Association study of the IL13 variant Arg110Gln in atopic diseases and juvenile idiopathic arthritis.

Background: It has previously been shown that various inflammatory diseases, such as diabetes mellitus, bronchial asthma, chronic inflammatory bowel diseases, and rheumatoid arthritis, are in some circumstances genetically linked to the same chromosomal regions. Consequently, common genes underlying the pathogenetics of these diseases have been proposed. Chronic inflammatory disorders can be subdivided by their predominant immune response, either TH1 or TH2. For example, juvenile idiopathic arthritis (JIA) is a TH1 disease, and bronchial asthma is a TH2 disease.

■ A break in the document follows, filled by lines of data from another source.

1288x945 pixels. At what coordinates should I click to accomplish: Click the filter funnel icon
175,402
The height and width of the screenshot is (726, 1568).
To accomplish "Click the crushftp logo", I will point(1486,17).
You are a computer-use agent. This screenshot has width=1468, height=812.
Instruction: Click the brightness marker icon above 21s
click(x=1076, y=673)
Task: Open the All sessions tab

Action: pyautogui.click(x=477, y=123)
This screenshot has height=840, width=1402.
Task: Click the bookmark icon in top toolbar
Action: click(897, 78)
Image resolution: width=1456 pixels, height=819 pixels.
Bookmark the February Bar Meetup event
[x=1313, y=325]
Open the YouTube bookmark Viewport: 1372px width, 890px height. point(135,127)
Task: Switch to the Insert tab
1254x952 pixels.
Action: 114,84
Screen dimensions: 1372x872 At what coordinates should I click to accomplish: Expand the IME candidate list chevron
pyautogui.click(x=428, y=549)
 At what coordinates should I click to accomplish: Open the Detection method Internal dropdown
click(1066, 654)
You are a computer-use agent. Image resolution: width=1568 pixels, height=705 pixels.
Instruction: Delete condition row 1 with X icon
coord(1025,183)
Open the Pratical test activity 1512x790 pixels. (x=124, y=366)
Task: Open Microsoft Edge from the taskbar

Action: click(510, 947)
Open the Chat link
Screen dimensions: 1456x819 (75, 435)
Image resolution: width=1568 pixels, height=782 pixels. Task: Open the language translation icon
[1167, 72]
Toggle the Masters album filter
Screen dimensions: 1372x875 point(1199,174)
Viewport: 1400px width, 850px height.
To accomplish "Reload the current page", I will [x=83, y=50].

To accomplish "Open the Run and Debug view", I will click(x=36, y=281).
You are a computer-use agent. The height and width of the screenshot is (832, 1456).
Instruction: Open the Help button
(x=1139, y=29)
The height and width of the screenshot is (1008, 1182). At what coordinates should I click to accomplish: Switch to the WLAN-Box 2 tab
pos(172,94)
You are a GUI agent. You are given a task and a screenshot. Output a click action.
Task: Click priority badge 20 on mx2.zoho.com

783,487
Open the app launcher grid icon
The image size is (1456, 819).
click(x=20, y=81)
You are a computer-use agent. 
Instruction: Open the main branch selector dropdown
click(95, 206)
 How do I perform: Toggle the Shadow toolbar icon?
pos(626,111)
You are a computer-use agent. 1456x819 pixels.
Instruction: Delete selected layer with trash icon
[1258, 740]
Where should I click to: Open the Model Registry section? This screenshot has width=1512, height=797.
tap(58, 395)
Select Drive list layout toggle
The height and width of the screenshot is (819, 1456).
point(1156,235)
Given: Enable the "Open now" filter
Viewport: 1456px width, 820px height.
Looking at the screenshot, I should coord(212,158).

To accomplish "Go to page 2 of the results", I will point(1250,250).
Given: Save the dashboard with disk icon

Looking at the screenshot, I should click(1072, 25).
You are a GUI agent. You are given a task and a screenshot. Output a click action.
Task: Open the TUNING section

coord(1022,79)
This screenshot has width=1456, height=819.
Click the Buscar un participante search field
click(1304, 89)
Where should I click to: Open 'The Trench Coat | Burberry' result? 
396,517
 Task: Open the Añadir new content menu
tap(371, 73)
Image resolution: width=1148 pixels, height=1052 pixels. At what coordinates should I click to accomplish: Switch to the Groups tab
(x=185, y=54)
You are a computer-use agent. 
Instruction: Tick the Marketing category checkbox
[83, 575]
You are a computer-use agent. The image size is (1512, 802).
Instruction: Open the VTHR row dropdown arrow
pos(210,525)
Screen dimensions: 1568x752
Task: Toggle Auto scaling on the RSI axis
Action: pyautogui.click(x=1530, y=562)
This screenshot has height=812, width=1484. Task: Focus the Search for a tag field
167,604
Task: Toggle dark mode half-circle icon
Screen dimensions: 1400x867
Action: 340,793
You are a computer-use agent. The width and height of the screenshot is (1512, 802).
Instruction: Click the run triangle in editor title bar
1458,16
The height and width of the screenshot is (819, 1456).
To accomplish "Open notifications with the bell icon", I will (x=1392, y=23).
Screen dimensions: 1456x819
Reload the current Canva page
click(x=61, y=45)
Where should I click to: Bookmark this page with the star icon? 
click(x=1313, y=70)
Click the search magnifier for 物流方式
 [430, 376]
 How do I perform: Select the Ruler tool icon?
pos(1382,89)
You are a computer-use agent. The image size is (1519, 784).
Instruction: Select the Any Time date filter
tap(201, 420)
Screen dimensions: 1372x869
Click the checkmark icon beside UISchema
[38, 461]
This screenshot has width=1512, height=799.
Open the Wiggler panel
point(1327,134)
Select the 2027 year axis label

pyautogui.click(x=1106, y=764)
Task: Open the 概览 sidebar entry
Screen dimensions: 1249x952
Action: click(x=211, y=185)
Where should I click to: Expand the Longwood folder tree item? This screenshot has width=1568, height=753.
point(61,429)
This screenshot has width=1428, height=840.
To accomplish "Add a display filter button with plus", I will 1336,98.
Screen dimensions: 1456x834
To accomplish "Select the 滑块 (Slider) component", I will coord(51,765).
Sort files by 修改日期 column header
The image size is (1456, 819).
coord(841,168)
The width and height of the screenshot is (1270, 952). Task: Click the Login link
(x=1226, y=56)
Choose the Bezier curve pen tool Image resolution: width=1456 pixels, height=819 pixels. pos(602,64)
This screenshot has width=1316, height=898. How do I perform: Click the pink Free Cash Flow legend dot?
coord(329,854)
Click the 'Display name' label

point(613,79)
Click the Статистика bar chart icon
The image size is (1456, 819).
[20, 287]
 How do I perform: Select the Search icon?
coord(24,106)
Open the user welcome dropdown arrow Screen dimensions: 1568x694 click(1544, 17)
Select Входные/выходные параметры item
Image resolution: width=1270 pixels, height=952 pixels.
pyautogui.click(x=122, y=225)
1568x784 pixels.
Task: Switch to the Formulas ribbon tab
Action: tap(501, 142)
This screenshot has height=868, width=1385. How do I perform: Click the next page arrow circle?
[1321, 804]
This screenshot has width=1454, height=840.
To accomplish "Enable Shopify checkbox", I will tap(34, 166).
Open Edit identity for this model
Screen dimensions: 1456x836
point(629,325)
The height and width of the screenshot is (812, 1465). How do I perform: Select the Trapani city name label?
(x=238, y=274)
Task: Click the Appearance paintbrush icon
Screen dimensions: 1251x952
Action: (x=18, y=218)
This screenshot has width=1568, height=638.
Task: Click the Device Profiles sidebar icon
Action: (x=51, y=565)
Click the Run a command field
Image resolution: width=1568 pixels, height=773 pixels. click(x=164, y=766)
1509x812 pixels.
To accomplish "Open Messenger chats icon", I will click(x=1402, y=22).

Objectives: The present study investigated the polymorphism Arg110Gln within the IL13 gene, a strong TH2 cytokine. We attempted to determine whether it is associated with these 2 diseases and whether this would reflect the TH1/TH2 paradigm.

Methods: Arg110Gln was typed in 4 different populations: asthmatic children, atopic children, children with JIA, and a control population. Statistical analysis was performed by using logistic and linear regression analysis of serum IgE levels and the Armitage trend test.

Results: The variant Gln110 was shown to be associated with increased total serum IgE levels in our atopic population (P =.006) and was weakly associated with bronchial asthma (P =.04). There was no association of the variant with JIA when compared with the control population. However, the variant Gln110 was significantly less frequent in children with JIA compared with its presence in children with bronchial asthma (P =.007).

Conclusion: This is the first study to compare the same gene variant in TH1 and TH2 chronic inflammatory diseases. The results suggest that the same gene variant might protect from one disease and make an individual susceptible to the other.